The 10-member Task Force on Campus Security will present the recommendations at a public forum 3 p.m. Wednesday in the ASU Student Union Auditorium, where the committee hopes to collect other suggestions.

The committee will present its final report before the beginning of the fall semester, which starts in August.

“We’ve gotten a lot of things,” said Rick Stripling, vice chancellor of academic affairs at ASU-Jonesboro. “We want to get them in a manageable form.

“We want to be able to say, ‘Here are the things we need to do to make the campus safer.’”

The group has compiled the recommendations about safety after interviewing students, faculty, university police and administrators after the shooting.

Michael Gilmore, 24, of Helena-West Helena was shot in the head in his Collegiate Park apartment the morning of April 16. He died at the Regional Medical Center in Memphis a day later.

Police have yet to make any arrests, but have a “person of interest,” said ASU Police Chief Jim Chapman.

Police said someone entered Gilmore’s apartment at 12:52 a.m. and shot Gilmore once with a semiautomatic handgun.

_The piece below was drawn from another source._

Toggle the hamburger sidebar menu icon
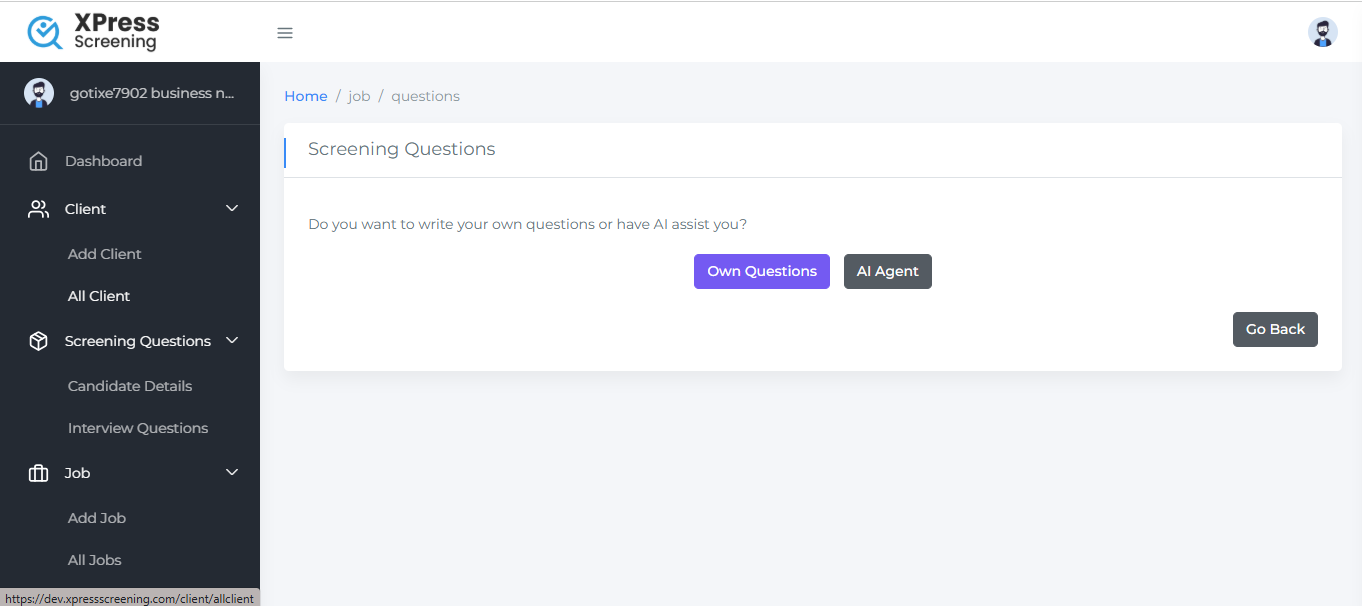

The bullet hit Gilmore just below the right eye.

University authorities sent two text messages to students after the shooting. The first warned students of the shooting and told them to stay inside their residences. The second message advised students that the danger was over and they could resume their normal routines.

ASU added its messaging service on April 17, 2007, a day after a campus shooting at Virginia Tech University that killed 32.

Chapman, who is retiring as the chief on Wednesday, said the meeting is the final step the task force will take before issuing its findings.

“I think this will just be a question and answer session,” Chapman said. “They want to do whatever it takes to make the campus safer.”

ASU-Jonesboro Chancellor Robert L. Potts said Monday that the task force wanted to “whittle down” its recommendations before presenting them to Potts.

“They wanted to give everyone another chance to make suggestions,” Potts said of Wednesday’s meeting.

Beverly Boals Gilbert, a task force member and faculty senate president, said committee members walked on campus one night during the spring semester to see what security measures could be improved.

They spoke to “people across campus ... for any ideas that came to peoples’ minds.”

Other universities have reviewed safety policies after on-campus shootings.

The University of Central Arkansas upgraded its notification system after two students were shot to death in October 2008. A UCA committee recommended developing a warning system that included text messages, e-mails, telephone calls, updated websites and sirens with audio information.

The University of Arkansas at Little Rock reviewed its policies after some students complained that they did not receive warning messages after a February 2008 campus shooting.

The University of Arkansas at Fayetteville also added text message alerts in 2008.